Under-the-hood, this tag will be passed to the image to pull the correct version of the Java image:

ARG java_image_tag=8-jre-slim

FROM openjdk:${java_image_tag}
# Rest of the Spark image...

Finally, to optimize test executions, Apache Spark 3.0 test images use JRE instead of JDK.

Security enhancements

In the next category you can find all important security enhancements. If you remember my blog post about Docker images and Apache Spark applications, one of the best practices was not using the root user in the image. In the previous release, the images built from the project's docker-image-tool.sh used root. It changed in the 3.0 because the script sets the default user that can be overridden with -u parameter.

The second important evolution is about secret redaction. Before Apache Spark 3.0, only the values of the configuration attributes with the words like "secret" or "password" weren't displayed on the UI and logs. In 3.0, a new item was added to this list, the "token", targeted to spark.kubernetes.authenticate.submission.oauthToken property used in Kubernetes server authentication.
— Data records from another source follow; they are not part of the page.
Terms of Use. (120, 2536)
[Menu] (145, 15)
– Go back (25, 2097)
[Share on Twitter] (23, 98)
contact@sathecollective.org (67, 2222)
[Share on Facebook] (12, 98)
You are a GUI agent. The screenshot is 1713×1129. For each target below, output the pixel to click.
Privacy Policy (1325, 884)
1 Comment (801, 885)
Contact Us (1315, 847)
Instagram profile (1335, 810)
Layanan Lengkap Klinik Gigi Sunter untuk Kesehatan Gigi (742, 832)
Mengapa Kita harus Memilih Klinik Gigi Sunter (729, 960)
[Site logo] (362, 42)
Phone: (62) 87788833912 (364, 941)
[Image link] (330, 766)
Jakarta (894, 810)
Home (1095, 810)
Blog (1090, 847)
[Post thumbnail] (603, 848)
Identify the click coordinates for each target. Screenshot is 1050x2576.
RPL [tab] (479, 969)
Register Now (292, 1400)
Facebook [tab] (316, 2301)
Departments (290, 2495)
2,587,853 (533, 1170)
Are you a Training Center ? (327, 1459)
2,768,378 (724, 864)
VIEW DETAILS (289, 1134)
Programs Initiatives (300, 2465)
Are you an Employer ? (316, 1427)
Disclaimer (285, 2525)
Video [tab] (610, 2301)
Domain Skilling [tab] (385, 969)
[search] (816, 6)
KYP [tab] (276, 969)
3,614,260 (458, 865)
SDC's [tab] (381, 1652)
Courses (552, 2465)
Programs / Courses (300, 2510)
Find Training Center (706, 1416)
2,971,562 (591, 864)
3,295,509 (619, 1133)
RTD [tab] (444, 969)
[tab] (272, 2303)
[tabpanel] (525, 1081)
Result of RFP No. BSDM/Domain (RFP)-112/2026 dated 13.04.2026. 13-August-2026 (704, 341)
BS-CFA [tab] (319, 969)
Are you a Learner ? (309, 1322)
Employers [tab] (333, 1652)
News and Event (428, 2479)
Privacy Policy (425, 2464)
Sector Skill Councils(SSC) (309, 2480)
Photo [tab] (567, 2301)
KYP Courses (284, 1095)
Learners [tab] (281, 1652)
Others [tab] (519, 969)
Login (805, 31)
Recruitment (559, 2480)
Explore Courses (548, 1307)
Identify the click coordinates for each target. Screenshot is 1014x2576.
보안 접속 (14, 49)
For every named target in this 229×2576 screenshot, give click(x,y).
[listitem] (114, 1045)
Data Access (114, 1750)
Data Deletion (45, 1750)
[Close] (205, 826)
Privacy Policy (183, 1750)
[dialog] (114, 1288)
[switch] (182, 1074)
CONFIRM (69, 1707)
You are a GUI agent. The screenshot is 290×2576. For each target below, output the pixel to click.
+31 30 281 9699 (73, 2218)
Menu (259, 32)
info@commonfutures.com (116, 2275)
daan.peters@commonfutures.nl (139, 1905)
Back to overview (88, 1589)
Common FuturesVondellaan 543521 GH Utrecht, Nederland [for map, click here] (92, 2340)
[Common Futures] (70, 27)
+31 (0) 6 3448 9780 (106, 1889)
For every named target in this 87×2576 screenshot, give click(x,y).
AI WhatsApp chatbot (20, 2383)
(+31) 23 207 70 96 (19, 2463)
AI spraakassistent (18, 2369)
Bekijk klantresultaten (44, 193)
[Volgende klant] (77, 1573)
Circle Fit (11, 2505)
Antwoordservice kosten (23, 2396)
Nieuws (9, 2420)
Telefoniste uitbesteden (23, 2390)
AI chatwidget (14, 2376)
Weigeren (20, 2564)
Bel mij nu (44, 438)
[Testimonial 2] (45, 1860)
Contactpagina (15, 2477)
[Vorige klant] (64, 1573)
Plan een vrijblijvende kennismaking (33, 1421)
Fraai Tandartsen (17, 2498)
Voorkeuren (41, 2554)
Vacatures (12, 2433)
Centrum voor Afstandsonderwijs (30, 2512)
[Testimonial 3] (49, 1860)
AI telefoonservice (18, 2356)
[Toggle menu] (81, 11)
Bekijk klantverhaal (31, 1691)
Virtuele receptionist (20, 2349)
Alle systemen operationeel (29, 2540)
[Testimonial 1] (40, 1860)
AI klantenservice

Finally, Apache Spark 3.0 also added the support for Kerberos in the cluster and client mode. To recall, Kerberos is a ticket-based network authentication protocol solving identity problems in non-secure networks. In the Apache Spark context, this feature helps to safely communicate with HDFS or any other kerberized service.

Extendibility

The next important feature is the extendibility. Kubernetes comes with a YAML specification called pod templates that you can use to create and run new pods. What is the link with Apache Spark? The community chose it as an alternative for the customization requests. Before that, any new Kubernetes option had to be added to the Apache Spark config file. In the long term, it could increase the gap between Kubernetes and Spark, and also make the project difficult to maintain.

One flexible approach to extend the Apache Spark pods executed on Kubernetes consists on using then the pod templates from these properties, the spark.kubernetes.driver.podTemplateFile for the driver and spark.kubernetes.executor.podTemplateFile for the executors. It's important to notice that some of the template attributes won't never overwrite the values managed by Apache Spark configuration, like for example the one for the namespace or pods restart policy.

Testing facility

Finally, the new version of Apache Spark also brought some changes for the contributors. Broken and quite heavy Ceph dependency used in tests was replaced by smaller and more robust Minio.

Also, a better error message handling for the secret tests were added. Also, the concurrency control with unpredictable Thread.sleep were replaced with the listener and CountDownLatch-based orchestration (read more about this class in CountDownLatch in Java article).

In addition to that, some extra integration tests were added for the features introduced in Apache Spark 2.4. One of them covers persistent volumes.

As of writing this blog post, the community shared an initial list of features targeted for Apache Spark 3.1.0. According to it, Kubernetes resource manager status should change from experimental to General Availability, with even more new features added!